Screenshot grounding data
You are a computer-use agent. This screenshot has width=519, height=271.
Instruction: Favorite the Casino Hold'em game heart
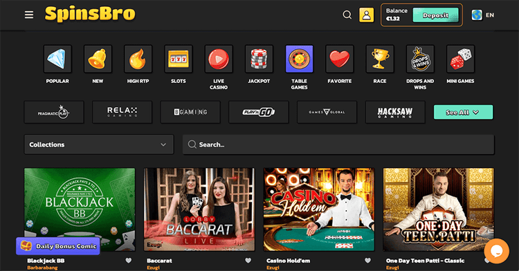click(x=367, y=261)
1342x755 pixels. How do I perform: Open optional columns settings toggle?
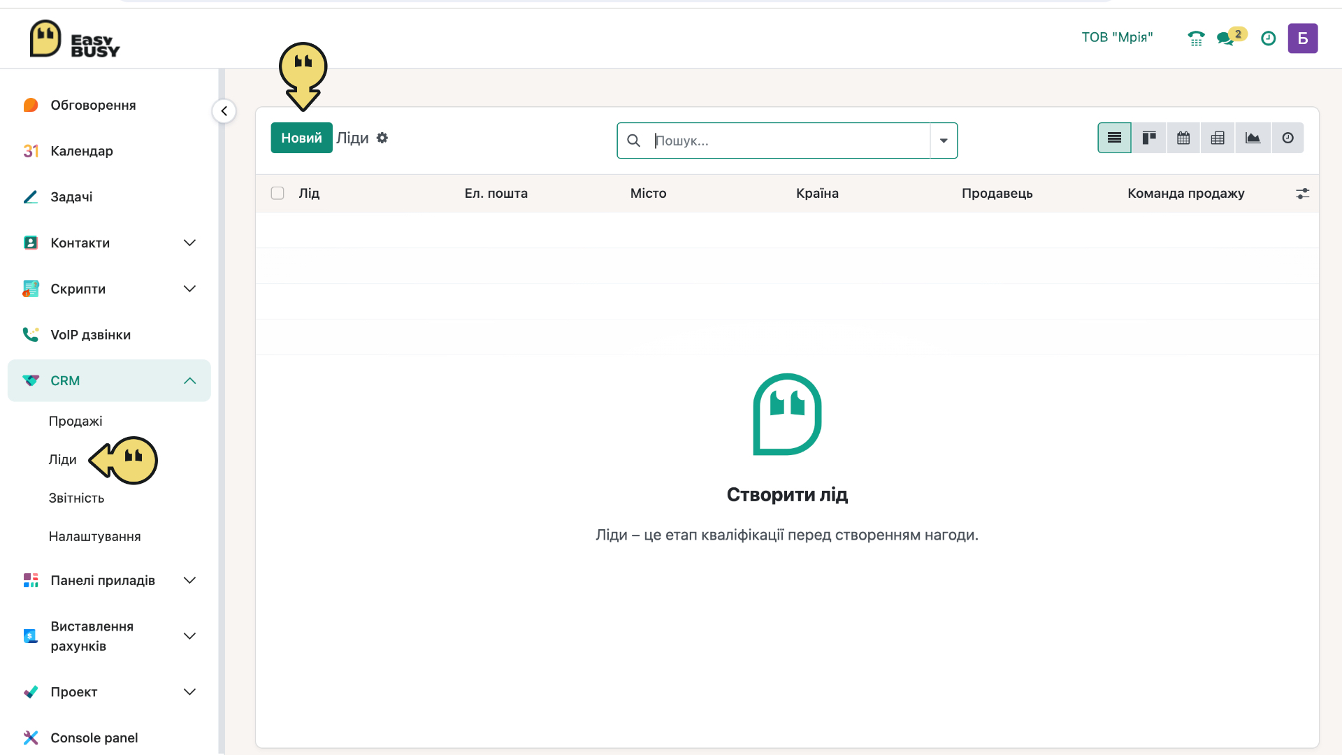[1302, 194]
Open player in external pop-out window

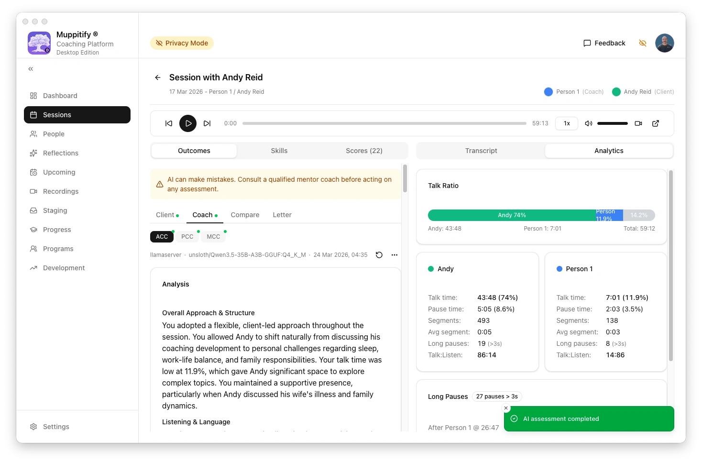pyautogui.click(x=656, y=123)
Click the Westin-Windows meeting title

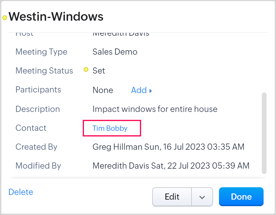[56, 17]
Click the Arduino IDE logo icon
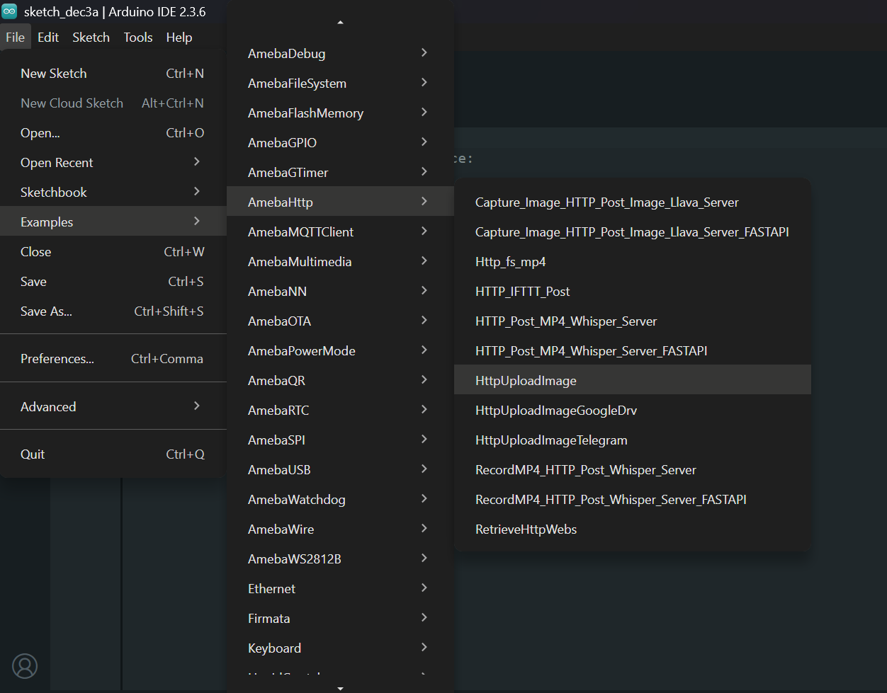Screen dimensions: 887x693 coord(10,11)
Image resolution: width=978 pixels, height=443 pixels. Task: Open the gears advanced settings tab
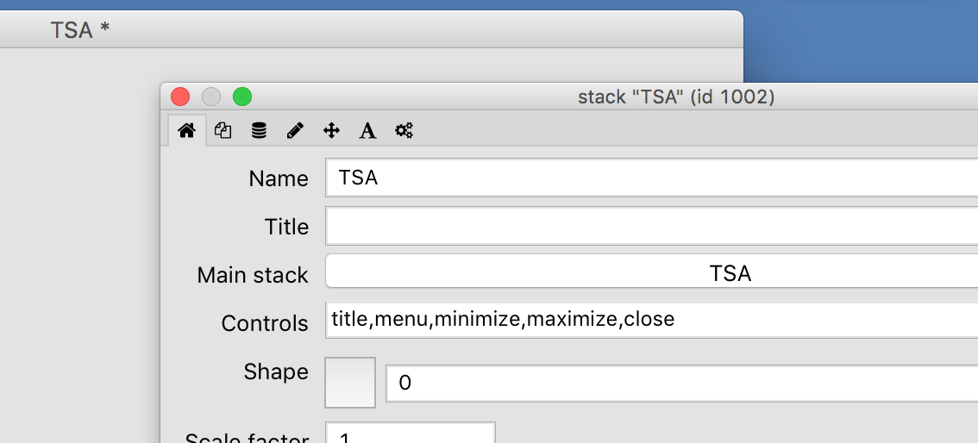pyautogui.click(x=404, y=131)
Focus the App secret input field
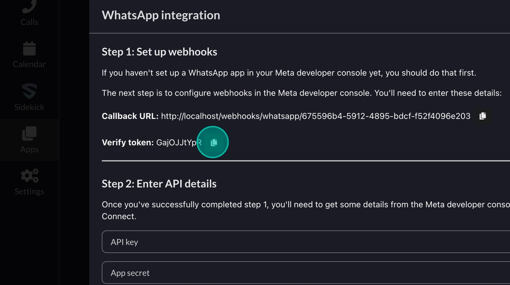Screen dimensions: 510x285 (x=305, y=273)
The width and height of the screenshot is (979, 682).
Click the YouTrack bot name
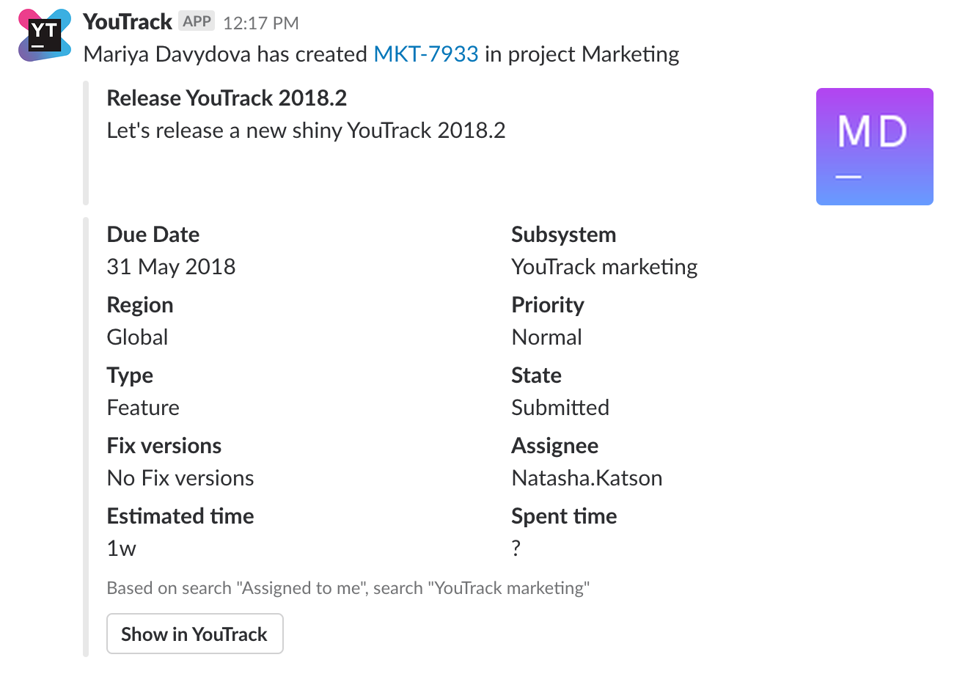127,21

(What to do): Give back the entries above exactly as they stand. Leave the images out.

(Result of this task):
You are a computer-use agent. This screenshot has width=519, height=271.
Instruction: Favorite the Casino Hold'em game heart
click(x=367, y=261)
1342x755 pixels. How do I perform: Open optional columns settings toggle?
[1302, 194]
Open player in external pop-out window

pyautogui.click(x=656, y=123)
Click the Westin-Windows meeting title

[56, 17]
Click the Arduino IDE logo icon
Screen dimensions: 887x693 coord(10,11)
Image resolution: width=978 pixels, height=443 pixels. Task: Open the gears advanced settings tab
pyautogui.click(x=404, y=131)
Focus the App secret input field
Screen dimensions: 510x285 (x=305, y=273)
The width and height of the screenshot is (979, 682).
Click the YouTrack bot name
127,21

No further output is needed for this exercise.